* [Request]: Please write out the part of the Samson Kambalu interview between "JW: We were" and "a Godless world?", inclusive.

* [Document text]:
------------------------------

HOLYBALLISM: A BRAND NEW RELIGION (A Samson Kambalu interview with Jonathan Willet)

JW: We were talking about Nietzsche and the Death of God. Explain what you mean by the Death of God, in particular your view of faith in a Godless world?

SK: For me Nietzsche is specifically writing about a Christian tradition and how a Christian conception of God has become unbelievable in Western society. There is a wider metaphysical question about what to believe in beyond the material, day to day conditions of everyday life. This marks a crisis in Western thought and my work is a personal response to that crisis. I am working in the void left by the unifying force of a Christian God, as I attempt to define a post – secular existence.

JW: In Africa you were raised with a Christian set of beliefs and received a European education. The belief may have faded but the knowledge has been retained and integrated into your practice. It seems as though the awareness that comes with the knowledge has released you from superstition and that somehow the work is the process of this realization. You retain some religious forms but they are emptied out of their essential or spiritual value.

SK: Yes that’s right. I can identify with Nietzschean thought as a way of dealing with the Christ I inherited as a child in Africa. It is a way of shedding that ‘old housing’ and overcoming the restrictions on self - expression. I have used Nietzsche as a tool to carve out my own post secular position, based on my life experiences. My art is a way of creating new values for myself, an ongoing process of re - evaluation. I take some of the ‘old housing’ with me and use it as creative material. As I have said to you before, it is like moving from the Christian Madonna to the Madonna of Postmodern culture.

------------------------------

* [Material shown]:

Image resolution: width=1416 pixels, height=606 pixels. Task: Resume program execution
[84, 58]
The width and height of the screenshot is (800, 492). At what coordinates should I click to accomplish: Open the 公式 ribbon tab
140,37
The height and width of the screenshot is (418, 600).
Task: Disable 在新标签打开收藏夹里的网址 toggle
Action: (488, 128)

------------------------------

* [Exercise output]:
JW: We were talking about Nietzsche and the Death of God. Explain what you mean by the Death of God, in particular your view of faith in a Godless world?